LAMPUNG TENGAH — Angka kemiskinan di Lampung Tengah yang berhasil ditekan dari dua digit menjadi satu digit mendapat apresiasi dari anggota Komisi VIII DPR RI. Di sela kunjungan kerja reses, Sabtu (25/7/2026), Selly Andriany Gantina menyebut capaian itu sebagai terobosan nyata Pemkab setempat.
“Terobosan Pemkab Lampung Tengah ini luar biasa. Lewat berbagai program, mereka mampu menurunkan angka kemiskinan secara signifikan. Ini tentu prestasi yang sangat membanggakan,” ujar Selly dalam keterangan yang diterima di Jakarta.
Mengapa Sekolah Rakyat Mendesak Dihadirkan?
Menurut Selly, pemutusan rantai kemiskinan harus dimulai dari sektor pendidikan. Ia menilai angka putus sekolah masih menjadi persoalan yang perlu ditangani serius. Rintisan Sekolah Rakyat dinilai sebagai solusi paling tepat untuk menjangkau anak-anak dari keluarga kurang mampu.
“Kami dari Komisi VIII DPR RI akan mendorong percepatan realisasi rintisan Sekolah Rakyat di Lampung Tengah sebagai solusi jangka panjang pengentasan kemiskinan,” tegas legislator asal Dapil Jawa Barat VIII itu.
UMKM Terkendala Sertifikasi Halal
Di luar sektor pendidikan, Selly juga menyoroti cakupan sertifikasi halal di Lampung Tengah yang dinilai masih sangat sedikit. Padahal, kata dia, sertifikasi ini menjadi kunci bagi produk UMKM untuk bisa bersaing di pasar yang lebih luas, termasuk ritel modern.
“Sertifikasi halal yang diberikan di Lampung Tengah masih sangat sedikit. Karena itu, kami akan mendesak pihak penyelenggara jaminan produk halal agar lebih memberikan perhatian ke wilayah ini,” ujar Selly.
Ia berjanji akan menyuarakan persoalan ini ke tingkat pusat agar Penyelenggara Jaminan Produk Halal (BPJPH) memberikan perhatian khusus pada pelaku UMKM di Lampung Tengah.
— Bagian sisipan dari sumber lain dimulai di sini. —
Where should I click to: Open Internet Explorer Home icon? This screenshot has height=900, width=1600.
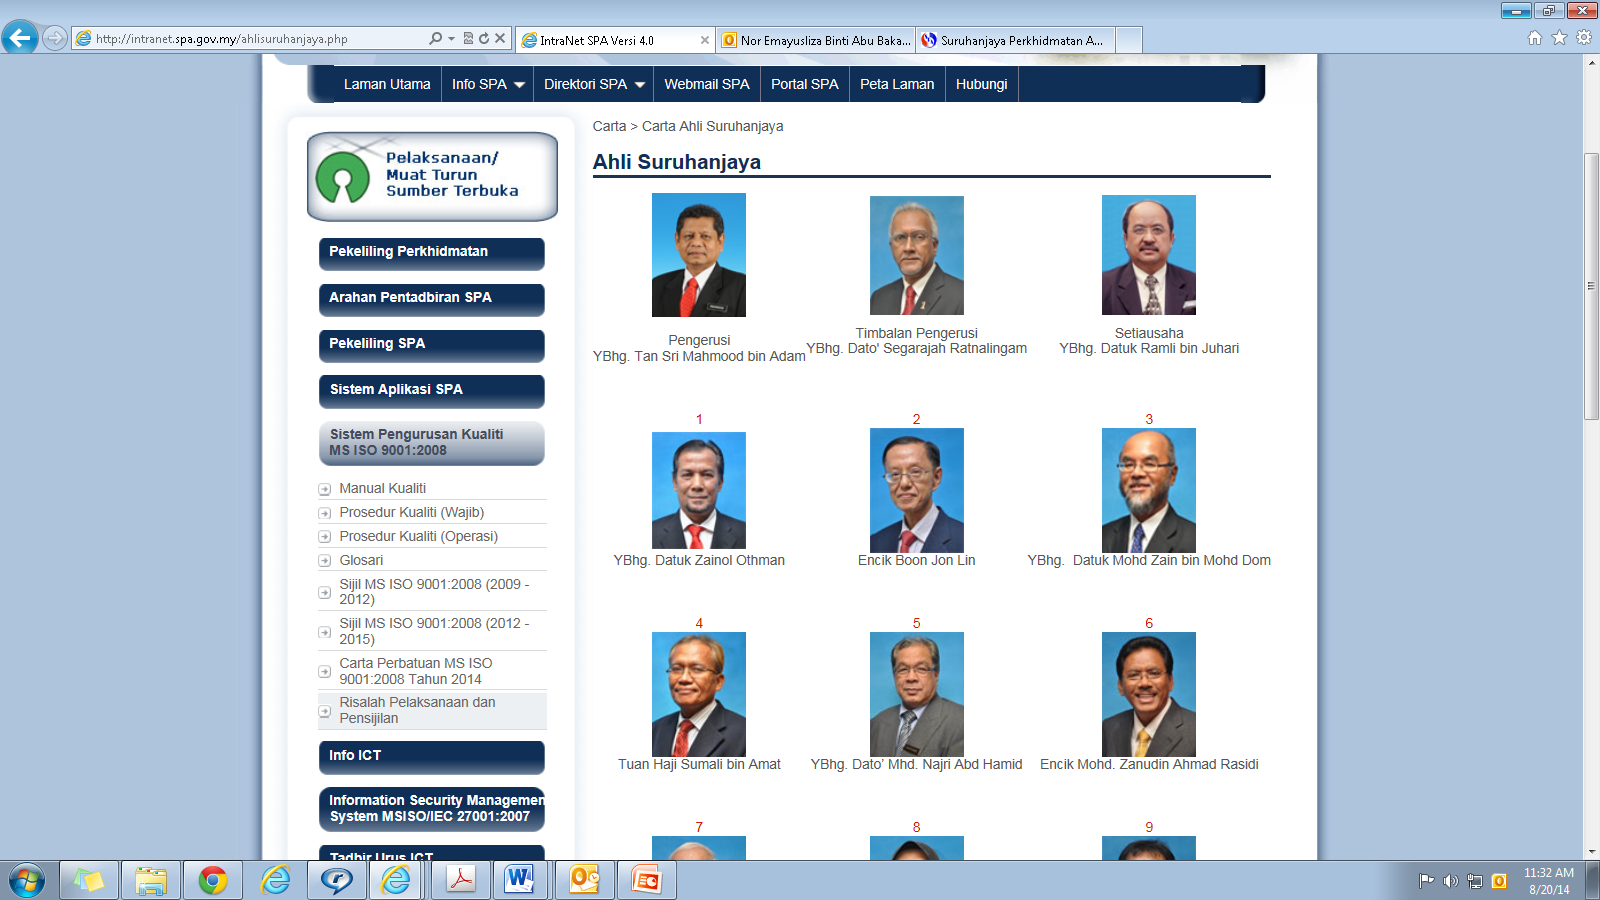coord(1535,38)
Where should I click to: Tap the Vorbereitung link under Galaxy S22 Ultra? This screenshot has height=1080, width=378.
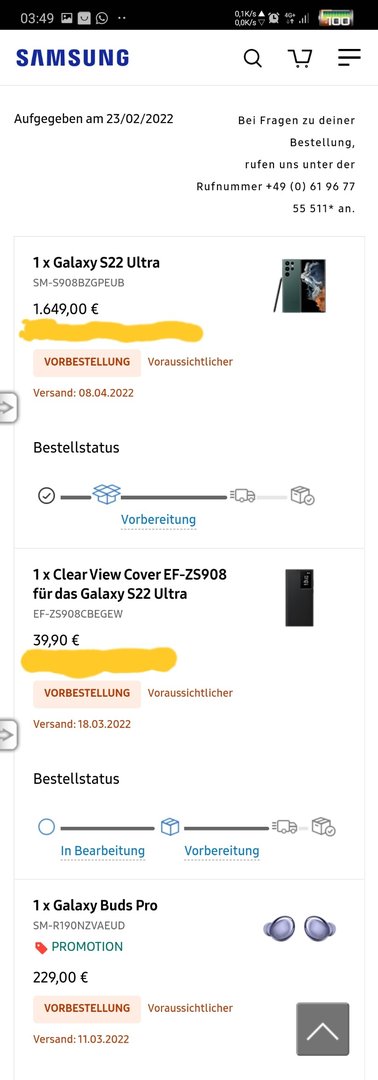[158, 519]
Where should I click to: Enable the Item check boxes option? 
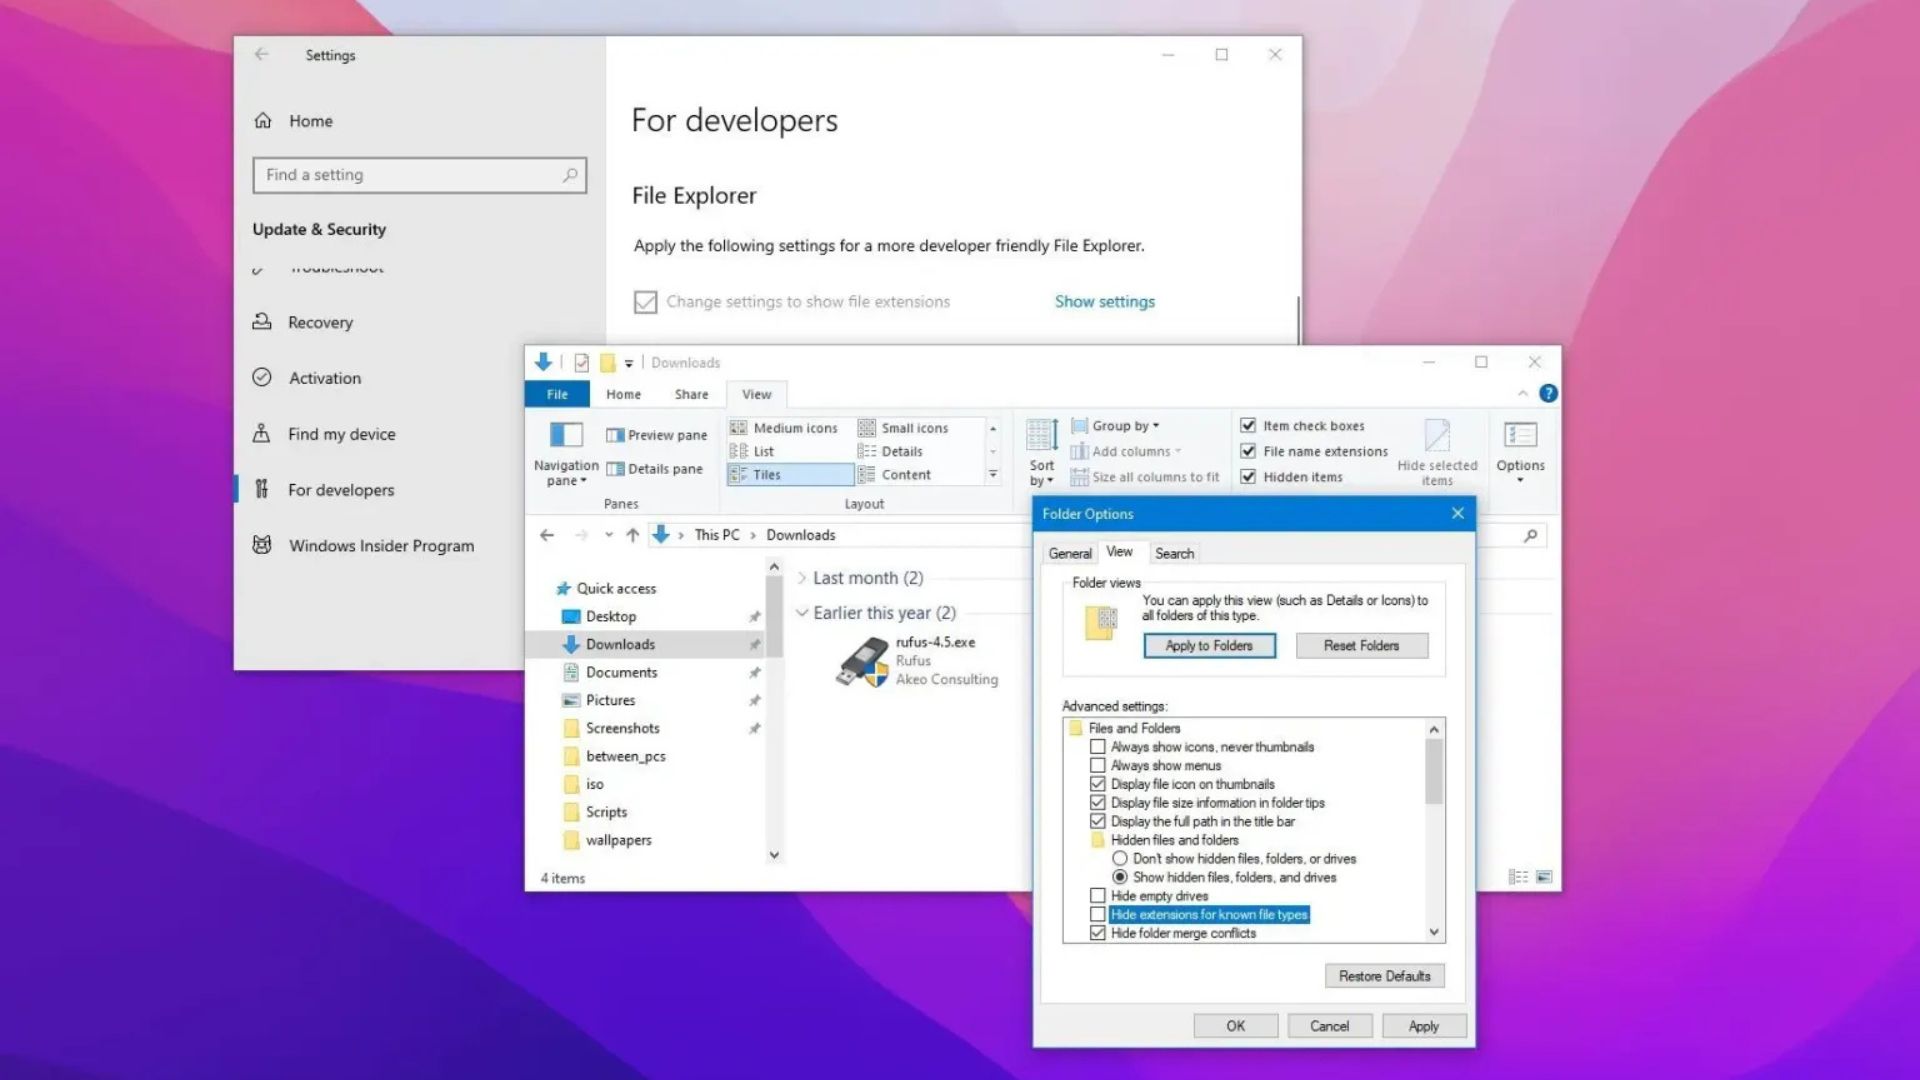click(x=1248, y=425)
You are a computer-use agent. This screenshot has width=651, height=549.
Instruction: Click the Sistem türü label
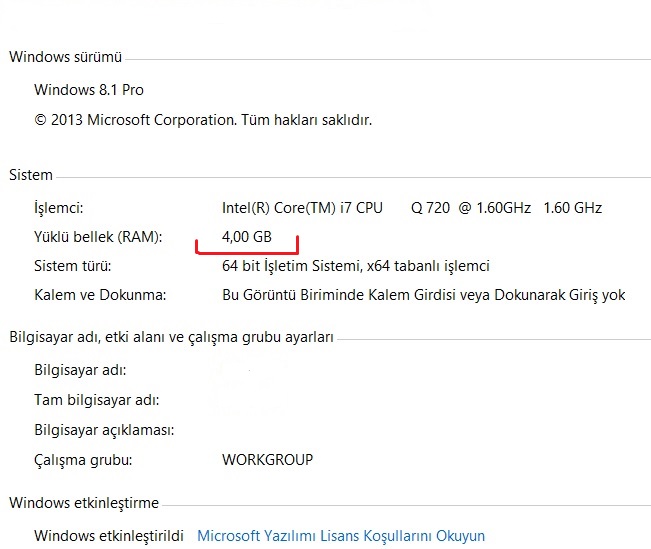pos(73,266)
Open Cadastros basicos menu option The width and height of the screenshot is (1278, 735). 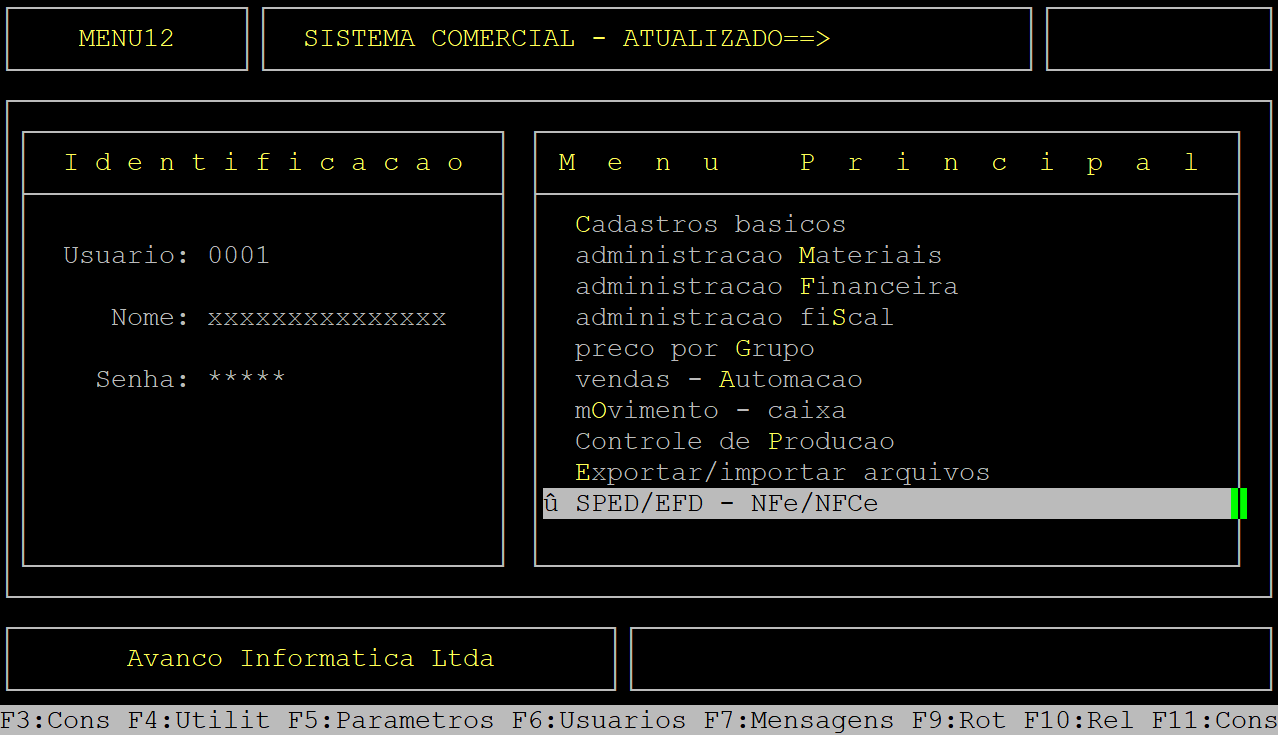point(710,224)
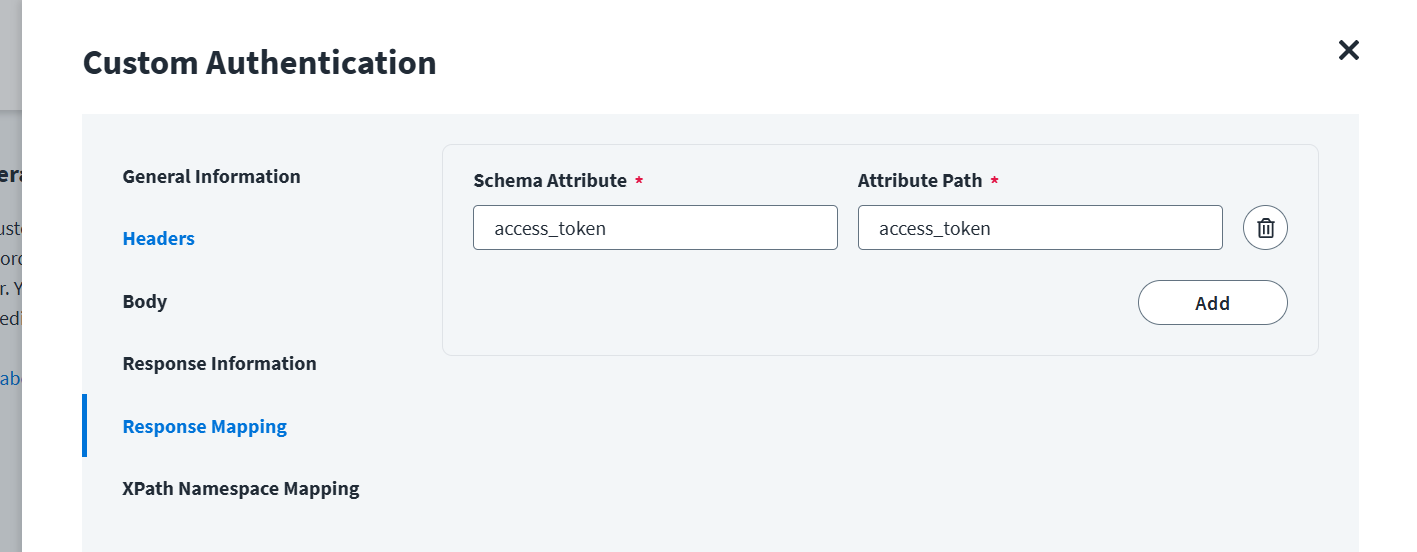Go to the Body section
Viewport: 1417px width, 552px height.
(144, 301)
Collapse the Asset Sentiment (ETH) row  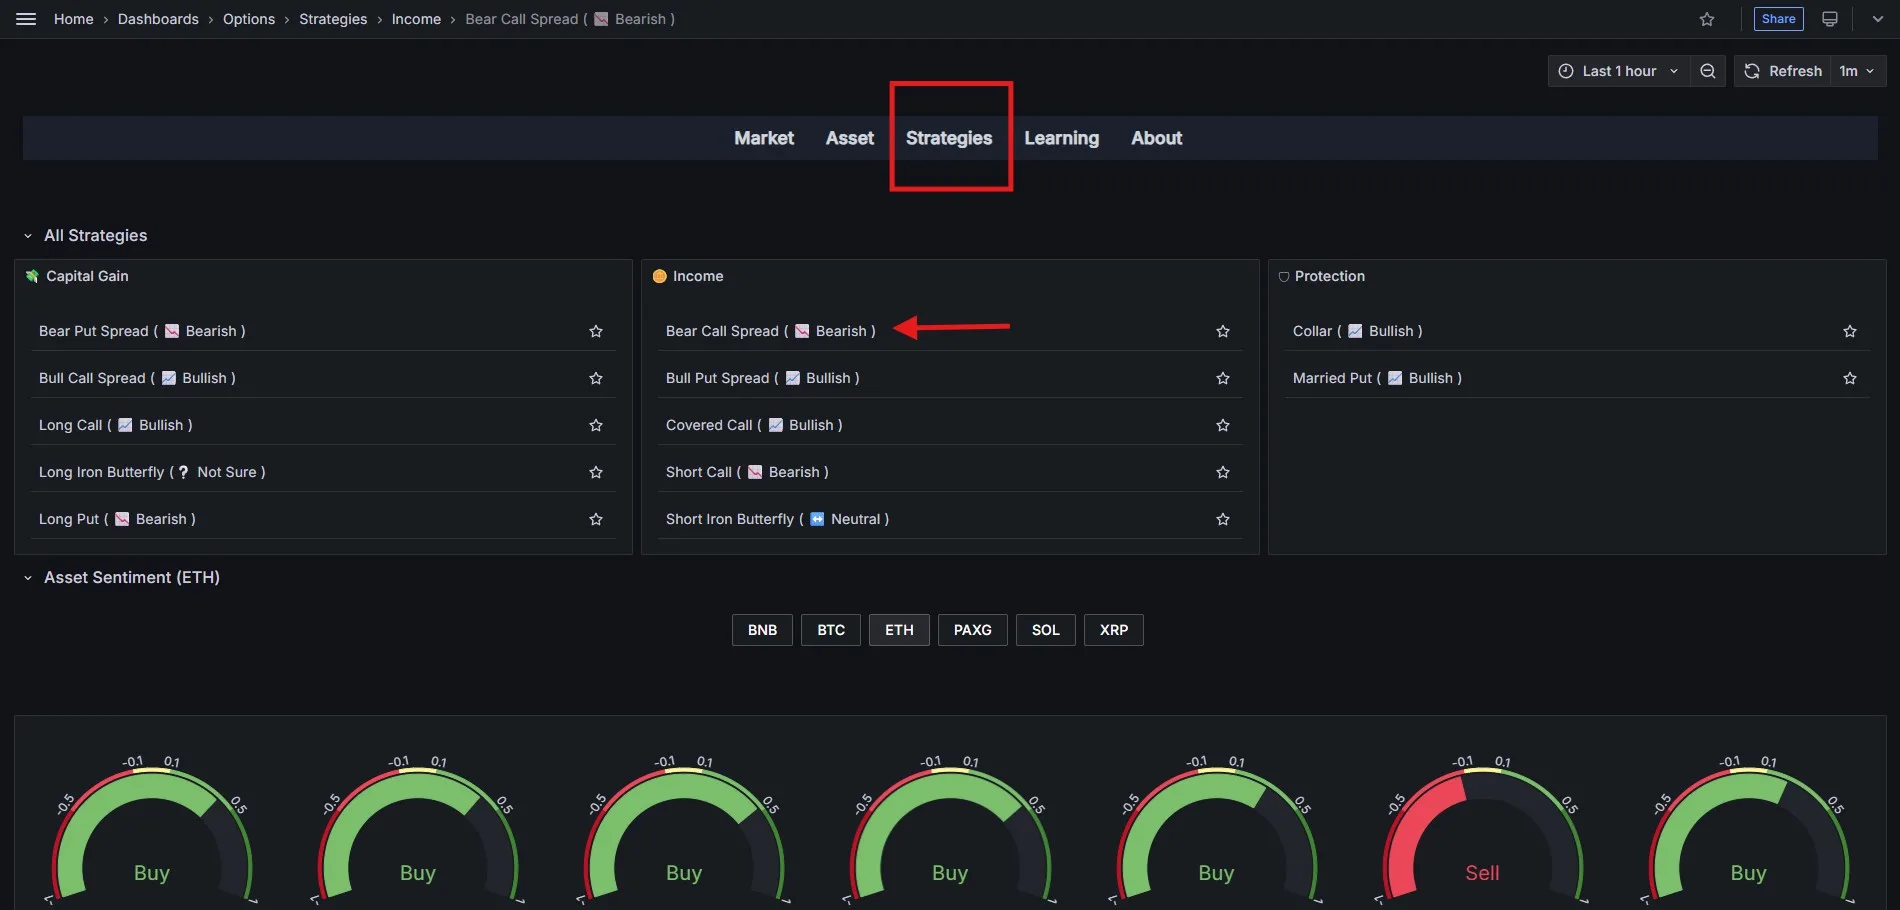(x=28, y=578)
Pelayanan Keagamaan Tetap Jadi Prioritas
Di tengah keterbatasan anggaran daerah, Selly mengapresiasi komitmen Pemkab Lampung Tengah yang tetap memfasilitasi sarana pelayanan keagamaan seperti Kantor Urusan Agama (KUA). Kolaborasi dengan Kementerian Agama ini dinilainya bisa menjadi teladan bagi daerah lain.
“Sinergi antara pemda dan instansi vertikal seperti Kemenag ini patut dicontoh. Pelayanan publik di bidang keagamaan tetap berjalan meski anggaran terbatas,” pungkasnya.